TO DO — Give back each line of the data exactly.

THE DATA —
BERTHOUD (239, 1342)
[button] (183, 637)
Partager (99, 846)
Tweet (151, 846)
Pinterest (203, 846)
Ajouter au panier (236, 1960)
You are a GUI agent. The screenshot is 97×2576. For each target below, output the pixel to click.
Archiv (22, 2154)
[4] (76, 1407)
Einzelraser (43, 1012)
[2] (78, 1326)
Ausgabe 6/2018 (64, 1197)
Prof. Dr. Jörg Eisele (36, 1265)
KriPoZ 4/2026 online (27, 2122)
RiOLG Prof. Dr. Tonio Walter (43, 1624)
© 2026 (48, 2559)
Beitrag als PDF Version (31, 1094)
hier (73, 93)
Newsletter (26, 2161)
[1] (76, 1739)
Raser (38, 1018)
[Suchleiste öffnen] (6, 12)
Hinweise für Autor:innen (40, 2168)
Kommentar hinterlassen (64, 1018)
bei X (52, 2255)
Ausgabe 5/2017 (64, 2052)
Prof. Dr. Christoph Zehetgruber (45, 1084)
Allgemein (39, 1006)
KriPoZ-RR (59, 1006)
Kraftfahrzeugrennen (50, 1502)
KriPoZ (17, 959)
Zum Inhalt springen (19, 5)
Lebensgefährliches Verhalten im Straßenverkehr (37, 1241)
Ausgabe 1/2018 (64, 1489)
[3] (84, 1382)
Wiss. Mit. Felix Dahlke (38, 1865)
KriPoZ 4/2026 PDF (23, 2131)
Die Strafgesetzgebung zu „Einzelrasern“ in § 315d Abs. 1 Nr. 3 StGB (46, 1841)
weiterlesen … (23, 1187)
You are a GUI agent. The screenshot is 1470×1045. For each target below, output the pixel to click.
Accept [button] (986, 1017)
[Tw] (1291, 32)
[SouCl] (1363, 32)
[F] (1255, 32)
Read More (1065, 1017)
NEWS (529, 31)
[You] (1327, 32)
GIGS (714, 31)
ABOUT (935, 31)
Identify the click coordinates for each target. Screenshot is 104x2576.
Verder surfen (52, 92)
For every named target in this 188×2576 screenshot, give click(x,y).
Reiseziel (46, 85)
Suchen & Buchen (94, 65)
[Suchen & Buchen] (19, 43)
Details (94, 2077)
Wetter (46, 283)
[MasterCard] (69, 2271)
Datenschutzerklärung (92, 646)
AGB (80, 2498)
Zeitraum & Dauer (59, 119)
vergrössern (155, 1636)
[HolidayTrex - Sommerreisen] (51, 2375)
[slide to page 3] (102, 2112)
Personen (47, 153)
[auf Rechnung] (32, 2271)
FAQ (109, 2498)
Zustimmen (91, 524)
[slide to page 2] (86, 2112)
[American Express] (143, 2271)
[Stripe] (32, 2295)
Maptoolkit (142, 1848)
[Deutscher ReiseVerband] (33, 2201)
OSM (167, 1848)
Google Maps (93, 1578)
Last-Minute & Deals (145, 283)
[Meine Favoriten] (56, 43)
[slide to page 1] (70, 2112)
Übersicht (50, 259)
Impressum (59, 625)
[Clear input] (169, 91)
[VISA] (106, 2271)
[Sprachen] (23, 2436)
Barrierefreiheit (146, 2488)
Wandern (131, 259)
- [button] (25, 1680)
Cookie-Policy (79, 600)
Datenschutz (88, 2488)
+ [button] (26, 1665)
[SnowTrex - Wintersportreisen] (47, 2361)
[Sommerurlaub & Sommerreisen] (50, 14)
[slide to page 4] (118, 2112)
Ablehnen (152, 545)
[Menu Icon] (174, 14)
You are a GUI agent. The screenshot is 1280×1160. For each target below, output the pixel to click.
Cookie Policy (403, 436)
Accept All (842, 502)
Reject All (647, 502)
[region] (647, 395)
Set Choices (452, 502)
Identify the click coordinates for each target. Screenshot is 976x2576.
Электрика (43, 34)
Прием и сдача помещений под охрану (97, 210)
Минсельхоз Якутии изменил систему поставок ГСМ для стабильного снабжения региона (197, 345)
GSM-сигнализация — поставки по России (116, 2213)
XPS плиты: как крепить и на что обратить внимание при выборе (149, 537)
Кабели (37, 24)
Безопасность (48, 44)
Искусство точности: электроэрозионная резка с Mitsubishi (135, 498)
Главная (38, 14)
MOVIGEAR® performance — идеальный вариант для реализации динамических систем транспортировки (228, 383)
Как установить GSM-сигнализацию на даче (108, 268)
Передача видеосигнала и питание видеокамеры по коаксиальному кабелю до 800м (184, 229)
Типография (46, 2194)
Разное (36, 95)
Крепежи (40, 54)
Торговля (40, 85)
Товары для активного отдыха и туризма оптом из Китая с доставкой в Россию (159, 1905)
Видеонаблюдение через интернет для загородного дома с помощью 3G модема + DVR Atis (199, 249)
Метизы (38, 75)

ANSWER SPACE —
BERTHOUD (239, 1342)
[button] (183, 637)
Partager (99, 846)
Tweet (151, 846)
Pinterest (203, 846)
Ajouter au panier (236, 1960)
You are a GUI agent. The screenshot is 97×2576. For each target below, output the pixel to click.
Archiv (22, 2154)
[4] (76, 1407)
Einzelraser (43, 1012)
[2] (78, 1326)
Ausgabe 6/2018 (64, 1197)
Prof. Dr. Jörg Eisele (36, 1265)
KriPoZ 4/2026 online (27, 2122)
RiOLG Prof. Dr. Tonio Walter (43, 1624)
© 2026 (48, 2559)
Beitrag als PDF Version (31, 1094)
hier (73, 93)
Newsletter (26, 2161)
[1] (76, 1739)
Raser (38, 1018)
[Suchleiste öffnen] (6, 12)
Hinweise für Autor:innen (40, 2168)
Kommentar hinterlassen (64, 1018)
bei X (52, 2255)
Ausgabe 5/2017 (64, 2052)
Prof. Dr. Christoph Zehetgruber (45, 1084)
Allgemein (39, 1006)
KriPoZ-RR (59, 1006)
Kraftfahrzeugrennen (50, 1502)
KriPoZ (17, 959)
Zum Inhalt springen (19, 5)
Lebensgefährliches Verhalten im Straßenverkehr (37, 1241)
Ausgabe 1/2018 (64, 1489)
[3] (84, 1382)
Wiss. Mit. Felix Dahlke (38, 1865)
KriPoZ 4/2026 PDF (23, 2131)
Die Strafgesetzgebung zu „Einzelrasern“ in § 315d Abs. 1 Nr. 3 StGB (46, 1841)
weiterlesen … (23, 1187)
You are a GUI agent. The screenshot is 1470×1045. For each target below, output the pixel to click.
Accept [button] (986, 1017)
[Tw] (1291, 32)
[SouCl] (1363, 32)
[F] (1255, 32)
Read More (1065, 1017)
NEWS (529, 31)
[You] (1327, 32)
GIGS (714, 31)
ABOUT (935, 31)
Identify the click coordinates for each target. Screenshot is 104x2576.
Verder surfen (52, 92)
For every named target in this 188×2576 screenshot, give click(x,y).
Reiseziel (46, 85)
Suchen & Buchen (94, 65)
[Suchen & Buchen] (19, 43)
Details (94, 2077)
Wetter (46, 283)
[MasterCard] (69, 2271)
Datenschutzerklärung (92, 646)
AGB (80, 2498)
Zeitraum & Dauer (59, 119)
vergrössern (155, 1636)
[HolidayTrex - Sommerreisen] (51, 2375)
[slide to page 3] (102, 2112)
Personen (47, 153)
[auf Rechnung] (32, 2271)
FAQ (109, 2498)
Zustimmen (91, 524)
[slide to page 2] (86, 2112)
[American Express] (143, 2271)
[Stripe] (32, 2295)
Maptoolkit (142, 1848)
[Deutscher ReiseVerband] (33, 2201)
OSM (167, 1848)
Google Maps (93, 1578)
Last-Minute & Deals (145, 283)
[Meine Favoriten] (56, 43)
[slide to page 1] (70, 2112)
Übersicht (50, 259)
Impressum (59, 625)
[Clear input] (169, 91)
[VISA] (106, 2271)
[Sprachen] (23, 2436)
Barrierefreiheit (146, 2488)
Wandern (131, 259)
- [button] (25, 1680)
Cookie-Policy (79, 600)
Datenschutz (88, 2488)
+ [button] (26, 1665)
[SnowTrex - Wintersportreisen] (47, 2361)
[Sommerurlaub & Sommerreisen] (50, 14)
[slide to page 4] (118, 2112)
Ablehnen (152, 545)
[Menu Icon] (174, 14)
You are a GUI agent. The screenshot is 1280×1160. For each target below, output the pixel to click.
Cookie Policy (403, 436)
Accept All (842, 502)
Reject All (647, 502)
[region] (647, 395)
Set Choices (452, 502)
Identify the click coordinates for each target. Screenshot is 976x2576.
Электрика (43, 34)
Прием и сдача помещений под охрану (97, 210)
Минсельхоз Якутии изменил систему поставок ГСМ для стабильного снабжения региона (197, 345)
GSM-сигнализация — поставки по России (116, 2213)
XPS плиты: как крепить и на что обратить внимание при выборе (149, 537)
Кабели (37, 24)
Безопасность (48, 44)
Искусство точности: электроэрозионная резка с Mitsubishi (135, 498)
Главная (38, 14)
MOVIGEAR® performance — идеальный вариант для реализации динамических систем транспортировки (228, 383)
Как установить GSM-сигнализацию на даче (108, 268)
Передача видеосигнала и питание видеокамеры по коаксиальному кабелю до 800м (184, 229)
Типография (46, 2194)
Разное (36, 95)
Крепежи (40, 54)
Торговля (40, 85)
Товары для активного отдыха и туризма оптом из Китая с доставкой в Россию (159, 1905)
Видеонаблюдение через интернет для загородного дома с помощью 3G модема + DVR Atis (199, 249)
Метизы (38, 75)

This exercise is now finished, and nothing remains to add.